[Note 498: ][(retour) ] 31 janvier 1567, Lettres, III, p. 7 et 8.
[Note 499: ][(retour) ] 30 mars 1567, Lettres, III, p. 24.
Cependant le duc d'Albe marchait de Milan à Bruxelles par la Savoie, la Franche-Comté, la Lorraine avec dix mille hommes de vieilles troupes, si braves et si renommées qu'à leur approche les États catholiques mêmes prenaient peur. En France, Coligny, d'Andelot furent les plus ardents à demander une levée de six mille Suisses et de dix mille hommes de pied français pour couvrir la frontière. La Reine-mère, toujours prudente, informa officiellement le Roi d'Espagne de l'arrivée de ces renforts[500]. Philippe II s'étonna de cet armement qu'il prit pour une menace. Catherine faisait son ambassadeur à Madrid juge «s'il estoit raisonnable parmi ceste turbulence d'armes, qui est partout, que nous fussions à la mercy de celluy qui nous voudrait commander quelque chose», les rois de France étant «en possession de bailler la loy aux autres».[501] Elle eut une explication très vive (3 juillet 1567) avec l'ambassadeur d'Espagne, D. Francès de Alava, qui depuis six mois boudait et ne paraissait plus à la Cour. Il s'ébahit, raconte-t-elle à Fourquevaulx, «que nous soyons en soubson des forces qu'il (Philippe II) faict passer» pour remettre ses sujets en son obéissance, et il conclut que Charles IX n'avait pas «grand besoing» de faire cette levée de Suisses. Il s'était plaint aussi que le résident de France dans les Cantons, pour empêcher les agents espagnols d'en tirer quelques soldats, eût dit en «pleine diette que ce seroit mettre Suysse contre Suysse», comme s'il prévoyait une guerre entre la France et l'Espagne[502]. Quand le duc d'Albe fut arrivé à Luxembourg, les appréhensions cessèrent. Cependant le Roi et Catherine visitaient les places de Picardie, et en faisaient réparer les fortifications[503]. Mais à quoi employer ces Suisses nouvellement levés et bien payés? Catherine écrivit de Péronne au Connétable de faire avancer ces belles bandes afin que le Roi pût les voir «et que pour le moings il ayt ce passe temps là pour son argent»[504].
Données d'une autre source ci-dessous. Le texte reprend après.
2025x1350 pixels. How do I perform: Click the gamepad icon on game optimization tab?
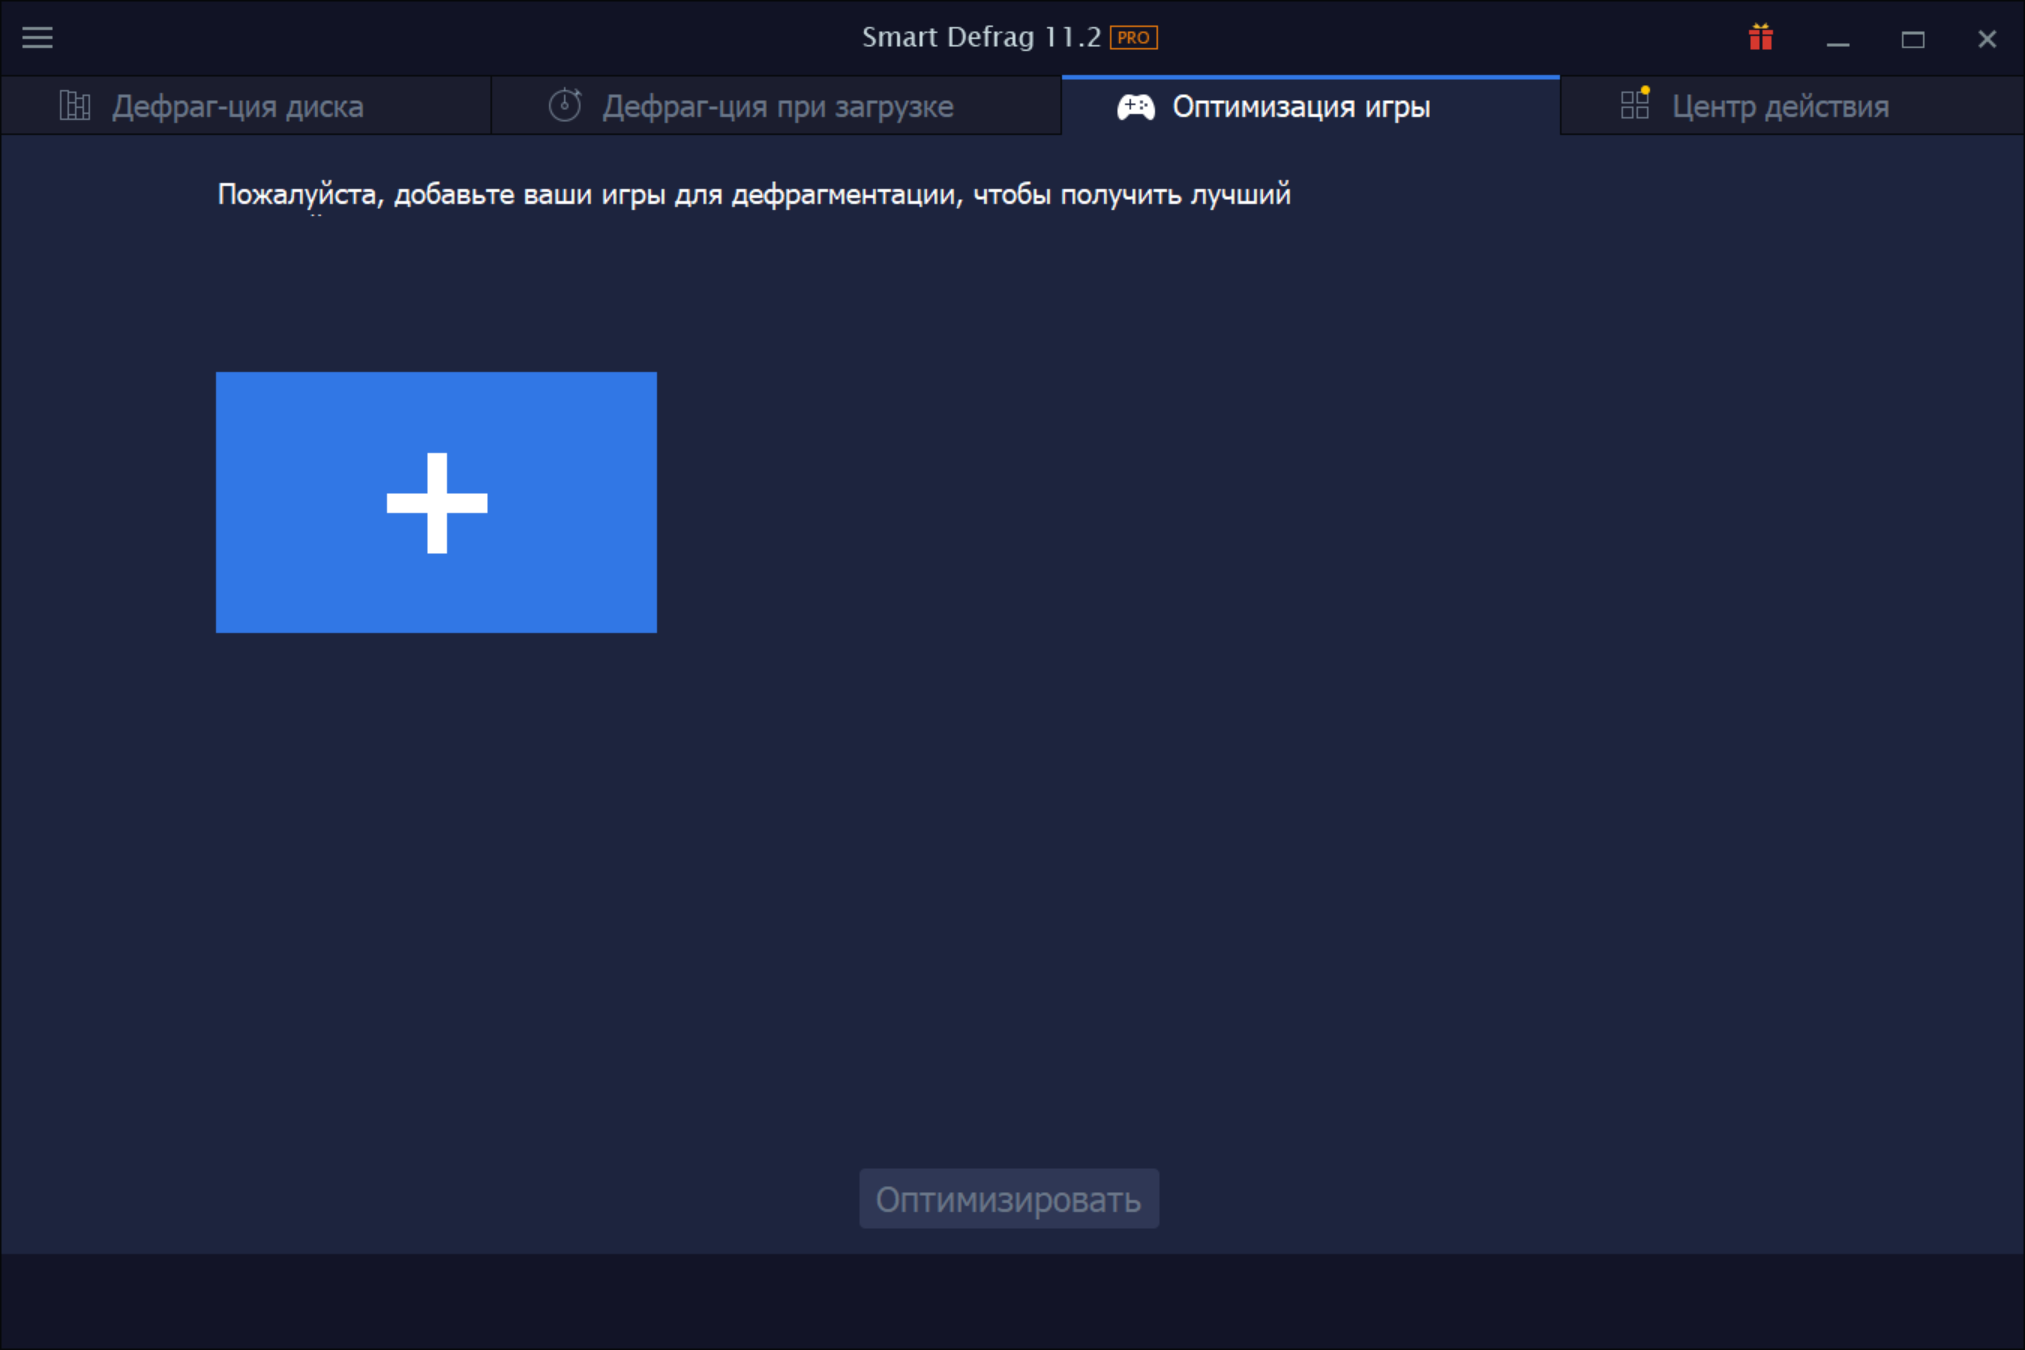pyautogui.click(x=1135, y=107)
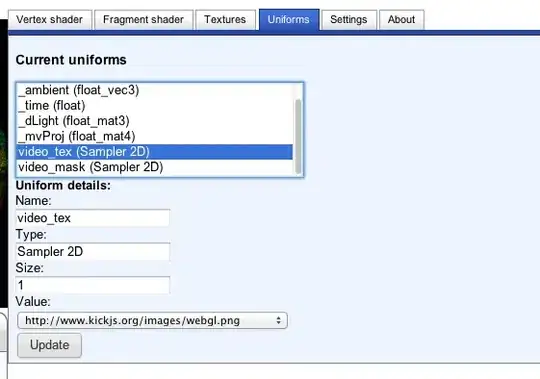Select the _time (float) uniform
Viewport: 540px width, 379px height.
pos(155,105)
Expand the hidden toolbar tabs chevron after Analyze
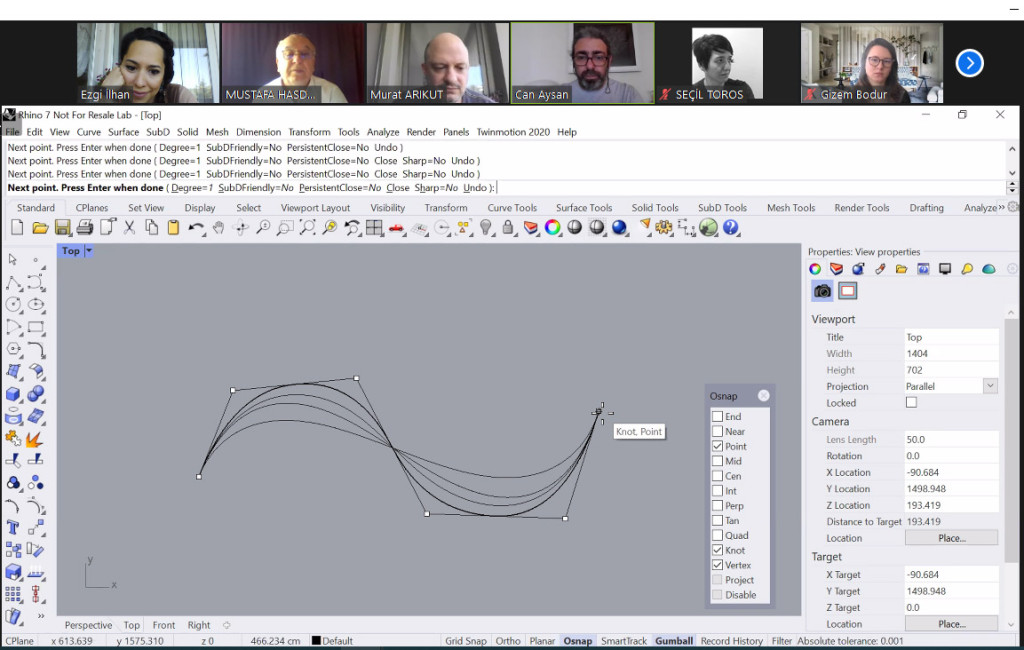Screen dimensions: 1024x650 1001,208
[Note 500: ][(retour) ] 27 mai 1567, Lettres, III, p. 37.
[Note 501: ][(retour) ] Lettre des 2 et 3 juillet, Lettres, III, p. 42.
[Note 502: ][(retour) ] Lettres, III, p. 43.
[Note 503: ][(retour) ] Ibid., III, p. 51 et 57.
[Note 504: ][(retour) ] Péronne 21 août, Lettres, III, p. 51.
Les chefs protestants avaient pressé Catherine d'armer, dans l'espoir de l'entraîner à secourir leurs coreligionnaires étrangers. Mais elle gardait la neutralité, et même elle avait aidé à ravitailler l'armée catholique en sa marche, faisant passer en Savoie, Bresse et Franche-Comté six mille charges de blé[505]. Elle estimait que, dans l'état de division du royaume, ce serait folie d'affronter la monarchie espagnole, dont Henri II avec toutes ses forces unies n'avait pu triompher. Les huguenots voulaient la guerre contre Philippe II pour sauver les Églises voisines de même foi et fortifier d'autant la cause commune. Elle était pacifique par raison; ils étaient belliqueux par prosélytisme. Mais ces gens soupçonneux, la voyant prompte à réunir des troupes et paresseuse à les employer, se persuadèrent que si elle n'attaquait pas les Espagnols, c'est qu'elle était d'accord avec eux pour exterminer les protestants de France et des Pays-Bas. Coligny et Condé réclamèrent le renvoi des Suisses.
[Note 505: ][(retour) ] 30 mars 1567, Lettres, III, p. 27.